Management experts argue that tapping into spirituality at work benefits not only individual employees, but also the systems around them. But interventions and conversations that touch this realm are not regularly part of the workplace. How can organisations create a work environment that supports employees to connect with and consequently operate from their intrinsic motivation, which is tied, in our understanding, to ‘meaning-making’ and spirituality?
To answer this question, we use Appreciative Inquiry as a methodology to identify and understand the ways that spiritual caregivers in Dutch hospitals help employees “make deep connections with the core of what gives life to a human system” (Zandee and Cooperrider 2008, 194). The key-question of this qualitative study is: “How do spiritual caregivers in Dutch hospitals support employees in ‘meaning-making’, and what are the consequences on the employees’ intrinsic motivation?” We have identified four subquestions:
- Which successful interventions with regard to ‘meaning-making’ do spiritual caregivers perform in Dutch hospitals?

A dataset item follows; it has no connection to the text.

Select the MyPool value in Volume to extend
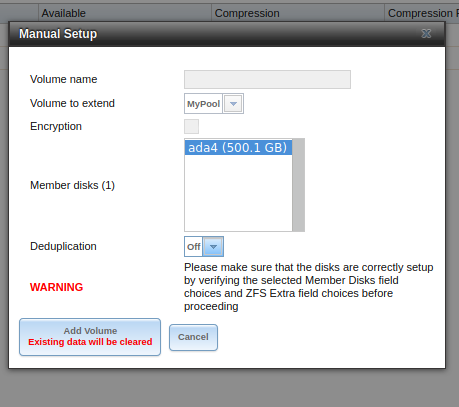 click(203, 104)
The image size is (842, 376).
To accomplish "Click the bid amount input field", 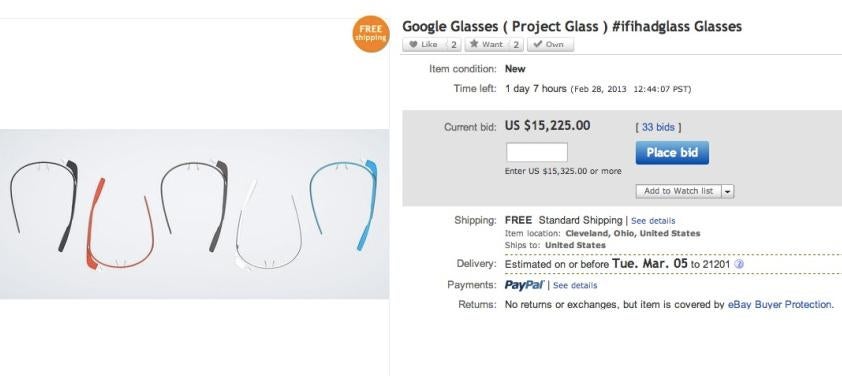I will point(536,153).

- What is the nature of these interventions (e.g. structural vs. incidental, organized vs. spontaneous, rooted in protocols vs. rooted in persons)?
- How are these interventions received (and recognized) by members of the respective organization in terms of intrinsic motivation?
- What is the impact of these findings with regard to HR-practices, and the profession and the training of spiritual caregivers?
We have observed a reluctance within professional organisations to address the concept of meaning-making. At the same time, employees report stress and insecurity by increasing workloads, focus on protocols, and uncertainty through reorganisations. Many express the need for support on questions regarding meaning-making and personal spirituality in order to keep, or restore their intrinsic motivation.
We assume that spiritual caregivers set a good example of how to help a person to make meaning of a (crisis-) situation that will have a positive, generative effect on the persons’ intrinsic motivation. One industry that officially employs professional spiritual caregivers is the healthcare industry. Presently, this group of spiritual caregivers focuses primarily on patient well-being. However, our recent pilot study conducted in the Netherlands, shows that up to 25% of their time is spent on supporting the well-being of staff; many spiritual caregivers are unaware of their positive impact on staff motivation.